_WORK ORDER:_
For this exercise, please reproduce the records below word for word, from the first line through the line with "Given: Go to the Home nav item".

*** RECORDS SUPPLIED Section Begins ***

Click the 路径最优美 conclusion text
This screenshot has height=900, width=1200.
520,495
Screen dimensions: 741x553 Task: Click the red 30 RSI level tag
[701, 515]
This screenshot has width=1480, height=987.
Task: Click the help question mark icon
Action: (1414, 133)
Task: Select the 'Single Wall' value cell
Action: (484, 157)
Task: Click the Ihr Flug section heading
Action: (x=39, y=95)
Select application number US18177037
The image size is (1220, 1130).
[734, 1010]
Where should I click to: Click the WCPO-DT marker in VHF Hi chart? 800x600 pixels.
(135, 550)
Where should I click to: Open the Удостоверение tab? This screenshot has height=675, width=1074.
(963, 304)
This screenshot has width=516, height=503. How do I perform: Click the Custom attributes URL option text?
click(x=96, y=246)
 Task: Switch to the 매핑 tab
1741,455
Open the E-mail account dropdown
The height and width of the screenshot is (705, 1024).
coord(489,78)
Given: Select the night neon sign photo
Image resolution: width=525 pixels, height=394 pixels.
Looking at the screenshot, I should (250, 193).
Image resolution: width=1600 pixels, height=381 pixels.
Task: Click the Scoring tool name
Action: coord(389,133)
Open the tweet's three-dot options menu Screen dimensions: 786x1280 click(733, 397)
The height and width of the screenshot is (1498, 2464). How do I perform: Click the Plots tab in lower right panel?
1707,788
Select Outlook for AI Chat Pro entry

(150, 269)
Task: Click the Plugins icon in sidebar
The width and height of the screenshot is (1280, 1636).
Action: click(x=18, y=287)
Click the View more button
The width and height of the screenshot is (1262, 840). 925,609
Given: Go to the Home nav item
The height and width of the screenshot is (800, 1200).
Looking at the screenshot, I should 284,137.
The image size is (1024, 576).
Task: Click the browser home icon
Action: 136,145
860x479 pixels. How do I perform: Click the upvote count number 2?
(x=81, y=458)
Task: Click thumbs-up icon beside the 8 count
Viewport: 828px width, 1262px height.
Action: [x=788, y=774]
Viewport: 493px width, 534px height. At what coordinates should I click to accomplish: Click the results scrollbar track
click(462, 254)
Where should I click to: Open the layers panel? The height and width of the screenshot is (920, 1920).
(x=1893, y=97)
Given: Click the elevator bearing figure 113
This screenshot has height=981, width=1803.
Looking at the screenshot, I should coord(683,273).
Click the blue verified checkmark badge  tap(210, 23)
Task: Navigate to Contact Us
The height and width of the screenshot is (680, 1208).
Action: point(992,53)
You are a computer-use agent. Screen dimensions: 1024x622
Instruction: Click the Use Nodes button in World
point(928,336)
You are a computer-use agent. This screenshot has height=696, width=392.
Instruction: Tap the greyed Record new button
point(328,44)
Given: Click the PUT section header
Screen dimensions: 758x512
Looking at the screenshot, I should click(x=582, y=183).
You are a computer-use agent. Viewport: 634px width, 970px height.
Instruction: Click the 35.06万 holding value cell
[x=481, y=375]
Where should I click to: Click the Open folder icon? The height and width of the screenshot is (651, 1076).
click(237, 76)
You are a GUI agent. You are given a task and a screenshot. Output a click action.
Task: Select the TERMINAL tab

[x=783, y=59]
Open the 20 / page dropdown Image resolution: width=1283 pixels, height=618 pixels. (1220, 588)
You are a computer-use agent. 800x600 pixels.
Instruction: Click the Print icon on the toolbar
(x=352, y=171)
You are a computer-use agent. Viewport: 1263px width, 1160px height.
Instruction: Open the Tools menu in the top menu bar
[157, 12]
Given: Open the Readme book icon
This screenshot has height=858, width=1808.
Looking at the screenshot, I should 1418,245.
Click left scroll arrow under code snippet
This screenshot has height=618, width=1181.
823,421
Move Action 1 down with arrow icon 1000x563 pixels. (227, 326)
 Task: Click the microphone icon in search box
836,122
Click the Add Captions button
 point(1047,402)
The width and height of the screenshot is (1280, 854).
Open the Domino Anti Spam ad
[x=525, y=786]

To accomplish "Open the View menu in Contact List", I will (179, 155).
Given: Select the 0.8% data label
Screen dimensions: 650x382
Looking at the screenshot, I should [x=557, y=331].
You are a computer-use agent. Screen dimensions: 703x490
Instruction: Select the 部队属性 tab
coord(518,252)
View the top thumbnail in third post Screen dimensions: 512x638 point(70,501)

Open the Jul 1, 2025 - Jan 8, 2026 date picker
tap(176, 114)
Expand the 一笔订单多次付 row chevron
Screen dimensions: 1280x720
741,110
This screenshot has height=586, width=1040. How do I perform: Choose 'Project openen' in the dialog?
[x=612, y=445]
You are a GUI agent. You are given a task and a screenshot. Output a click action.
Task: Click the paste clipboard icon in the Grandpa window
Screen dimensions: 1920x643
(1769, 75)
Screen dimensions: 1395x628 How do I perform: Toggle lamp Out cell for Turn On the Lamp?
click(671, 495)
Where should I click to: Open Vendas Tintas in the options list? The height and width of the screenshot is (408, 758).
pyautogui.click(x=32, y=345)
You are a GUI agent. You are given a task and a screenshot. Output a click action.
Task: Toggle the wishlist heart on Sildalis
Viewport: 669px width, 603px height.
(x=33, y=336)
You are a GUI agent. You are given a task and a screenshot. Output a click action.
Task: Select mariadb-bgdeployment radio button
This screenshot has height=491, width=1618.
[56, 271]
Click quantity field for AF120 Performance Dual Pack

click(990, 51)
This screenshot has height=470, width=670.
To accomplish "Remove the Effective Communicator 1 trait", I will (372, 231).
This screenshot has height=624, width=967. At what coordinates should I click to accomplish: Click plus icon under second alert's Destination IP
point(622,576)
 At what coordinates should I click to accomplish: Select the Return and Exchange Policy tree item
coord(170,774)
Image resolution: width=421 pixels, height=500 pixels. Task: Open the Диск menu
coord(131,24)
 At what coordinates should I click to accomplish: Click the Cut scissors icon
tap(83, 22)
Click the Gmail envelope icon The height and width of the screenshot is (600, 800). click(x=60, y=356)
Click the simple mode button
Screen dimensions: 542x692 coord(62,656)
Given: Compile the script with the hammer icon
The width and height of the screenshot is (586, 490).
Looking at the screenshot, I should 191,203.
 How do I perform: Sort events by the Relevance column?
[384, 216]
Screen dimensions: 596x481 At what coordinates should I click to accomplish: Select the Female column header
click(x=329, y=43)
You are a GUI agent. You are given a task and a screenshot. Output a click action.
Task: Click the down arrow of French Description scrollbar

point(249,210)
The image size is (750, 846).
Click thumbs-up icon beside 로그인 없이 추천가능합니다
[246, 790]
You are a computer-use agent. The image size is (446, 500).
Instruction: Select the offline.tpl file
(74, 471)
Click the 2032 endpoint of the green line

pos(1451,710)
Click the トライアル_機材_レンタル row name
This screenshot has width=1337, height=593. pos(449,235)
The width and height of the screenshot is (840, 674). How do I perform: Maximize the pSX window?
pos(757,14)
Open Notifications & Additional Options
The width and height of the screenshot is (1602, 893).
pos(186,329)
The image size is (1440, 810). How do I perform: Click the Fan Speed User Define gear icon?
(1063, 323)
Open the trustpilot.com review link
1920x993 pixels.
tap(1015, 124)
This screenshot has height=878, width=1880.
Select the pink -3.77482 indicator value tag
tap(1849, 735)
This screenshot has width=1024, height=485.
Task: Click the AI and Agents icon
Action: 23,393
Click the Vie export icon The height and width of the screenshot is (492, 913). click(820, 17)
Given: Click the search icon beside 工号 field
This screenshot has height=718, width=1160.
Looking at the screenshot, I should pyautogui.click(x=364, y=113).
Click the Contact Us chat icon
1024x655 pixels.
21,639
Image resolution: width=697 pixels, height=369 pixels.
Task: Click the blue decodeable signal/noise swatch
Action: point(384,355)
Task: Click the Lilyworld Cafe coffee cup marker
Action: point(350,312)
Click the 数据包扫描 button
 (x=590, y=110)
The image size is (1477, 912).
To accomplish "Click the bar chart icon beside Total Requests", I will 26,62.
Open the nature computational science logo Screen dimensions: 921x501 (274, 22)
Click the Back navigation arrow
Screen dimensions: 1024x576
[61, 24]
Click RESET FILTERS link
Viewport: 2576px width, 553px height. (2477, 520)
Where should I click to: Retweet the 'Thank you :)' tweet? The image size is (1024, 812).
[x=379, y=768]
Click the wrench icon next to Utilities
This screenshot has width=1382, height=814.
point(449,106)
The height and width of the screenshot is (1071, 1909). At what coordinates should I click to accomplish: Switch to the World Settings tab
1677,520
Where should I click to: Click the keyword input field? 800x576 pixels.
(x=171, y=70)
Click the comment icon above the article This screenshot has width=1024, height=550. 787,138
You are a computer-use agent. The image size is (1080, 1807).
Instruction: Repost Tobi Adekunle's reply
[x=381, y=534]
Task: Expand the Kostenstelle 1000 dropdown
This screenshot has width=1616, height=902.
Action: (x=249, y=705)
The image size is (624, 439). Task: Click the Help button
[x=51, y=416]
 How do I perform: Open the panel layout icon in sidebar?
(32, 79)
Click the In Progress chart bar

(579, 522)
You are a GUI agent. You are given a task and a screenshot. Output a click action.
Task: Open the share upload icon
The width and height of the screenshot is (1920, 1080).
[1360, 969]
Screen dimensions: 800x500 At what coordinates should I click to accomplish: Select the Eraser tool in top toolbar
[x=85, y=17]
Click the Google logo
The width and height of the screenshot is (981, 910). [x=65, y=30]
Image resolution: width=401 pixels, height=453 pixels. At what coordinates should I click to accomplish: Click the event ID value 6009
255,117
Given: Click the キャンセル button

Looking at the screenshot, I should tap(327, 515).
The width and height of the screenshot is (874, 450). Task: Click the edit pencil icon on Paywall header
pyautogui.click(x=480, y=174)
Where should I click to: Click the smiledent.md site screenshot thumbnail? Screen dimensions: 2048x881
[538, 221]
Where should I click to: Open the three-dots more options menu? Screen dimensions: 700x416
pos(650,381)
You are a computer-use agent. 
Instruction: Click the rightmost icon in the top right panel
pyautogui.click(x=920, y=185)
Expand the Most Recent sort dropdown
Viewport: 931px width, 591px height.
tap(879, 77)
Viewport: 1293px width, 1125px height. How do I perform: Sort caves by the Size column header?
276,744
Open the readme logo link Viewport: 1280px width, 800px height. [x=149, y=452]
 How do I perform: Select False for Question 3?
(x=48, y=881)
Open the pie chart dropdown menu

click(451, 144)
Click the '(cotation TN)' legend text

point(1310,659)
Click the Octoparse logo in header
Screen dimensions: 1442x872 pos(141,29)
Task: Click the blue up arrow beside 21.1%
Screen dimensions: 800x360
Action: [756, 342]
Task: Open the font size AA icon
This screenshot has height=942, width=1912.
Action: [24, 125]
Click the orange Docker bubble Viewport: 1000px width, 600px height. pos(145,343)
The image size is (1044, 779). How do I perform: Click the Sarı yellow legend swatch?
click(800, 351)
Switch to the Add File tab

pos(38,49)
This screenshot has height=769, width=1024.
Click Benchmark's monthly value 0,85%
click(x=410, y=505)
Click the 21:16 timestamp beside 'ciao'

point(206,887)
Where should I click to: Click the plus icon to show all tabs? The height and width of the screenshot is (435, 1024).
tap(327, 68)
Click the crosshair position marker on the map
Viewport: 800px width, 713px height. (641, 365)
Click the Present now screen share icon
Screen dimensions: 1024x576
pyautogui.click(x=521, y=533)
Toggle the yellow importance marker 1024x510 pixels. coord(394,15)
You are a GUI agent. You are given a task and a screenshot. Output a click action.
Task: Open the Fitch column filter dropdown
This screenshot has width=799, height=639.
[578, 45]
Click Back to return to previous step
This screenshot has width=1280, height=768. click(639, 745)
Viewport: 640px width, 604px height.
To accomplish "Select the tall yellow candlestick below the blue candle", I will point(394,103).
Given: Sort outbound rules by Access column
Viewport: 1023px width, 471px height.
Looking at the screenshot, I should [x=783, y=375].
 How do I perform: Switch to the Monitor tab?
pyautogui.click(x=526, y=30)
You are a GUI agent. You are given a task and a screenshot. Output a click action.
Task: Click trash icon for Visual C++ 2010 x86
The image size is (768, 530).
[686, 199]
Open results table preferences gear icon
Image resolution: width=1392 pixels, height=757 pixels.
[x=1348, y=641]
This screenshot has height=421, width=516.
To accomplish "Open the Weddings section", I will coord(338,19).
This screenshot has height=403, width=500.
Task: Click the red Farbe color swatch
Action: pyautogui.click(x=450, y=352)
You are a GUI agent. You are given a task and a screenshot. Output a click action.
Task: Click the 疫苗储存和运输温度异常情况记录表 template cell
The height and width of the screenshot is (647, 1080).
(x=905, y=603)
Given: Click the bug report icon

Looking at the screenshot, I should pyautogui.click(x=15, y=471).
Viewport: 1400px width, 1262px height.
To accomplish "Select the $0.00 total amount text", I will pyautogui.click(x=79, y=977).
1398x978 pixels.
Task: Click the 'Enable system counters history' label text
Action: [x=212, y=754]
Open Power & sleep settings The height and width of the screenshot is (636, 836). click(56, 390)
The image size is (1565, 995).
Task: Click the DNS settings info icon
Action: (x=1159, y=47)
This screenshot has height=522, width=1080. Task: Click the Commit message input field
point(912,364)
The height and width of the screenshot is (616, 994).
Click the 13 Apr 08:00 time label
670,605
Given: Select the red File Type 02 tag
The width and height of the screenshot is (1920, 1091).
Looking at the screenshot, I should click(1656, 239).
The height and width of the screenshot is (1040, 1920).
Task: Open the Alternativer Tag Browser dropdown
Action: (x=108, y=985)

*** RECORDS SUPPLIED Section Ends ***

_FINISHED TASK:_
Click the 路径最优美 conclusion text
This screenshot has height=900, width=1200.
520,495
Screen dimensions: 741x553 Task: Click the red 30 RSI level tag
[701, 515]
This screenshot has width=1480, height=987.
Task: Click the help question mark icon
Action: (1414, 133)
Task: Select the 'Single Wall' value cell
Action: (484, 157)
Task: Click the Ihr Flug section heading
Action: (x=39, y=95)
Select application number US18177037
The image size is (1220, 1130).
[734, 1010]
Where should I click to: Click the WCPO-DT marker in VHF Hi chart? 800x600 pixels.
(135, 550)
Where should I click to: Open the Удостоверение tab? This screenshot has height=675, width=1074.
(963, 304)
This screenshot has width=516, height=503. How do I perform: Click the Custom attributes URL option text?
click(x=96, y=246)
 Task: Switch to the 매핑 tab
1741,455
Open the E-mail account dropdown
The height and width of the screenshot is (705, 1024).
coord(489,78)
Given: Select the night neon sign photo
Image resolution: width=525 pixels, height=394 pixels.
Looking at the screenshot, I should (250, 193).
Image resolution: width=1600 pixels, height=381 pixels.
Task: Click the Scoring tool name
Action: coord(389,133)
Open the tweet's three-dot options menu Screen dimensions: 786x1280 click(733, 397)
The height and width of the screenshot is (1498, 2464). How do I perform: Click the Plots tab in lower right panel?
1707,788
Select Outlook for AI Chat Pro entry

(150, 269)
Task: Click the Plugins icon in sidebar
The width and height of the screenshot is (1280, 1636).
Action: click(x=18, y=287)
Click the View more button
The width and height of the screenshot is (1262, 840). 925,609
Given: Go to the Home nav item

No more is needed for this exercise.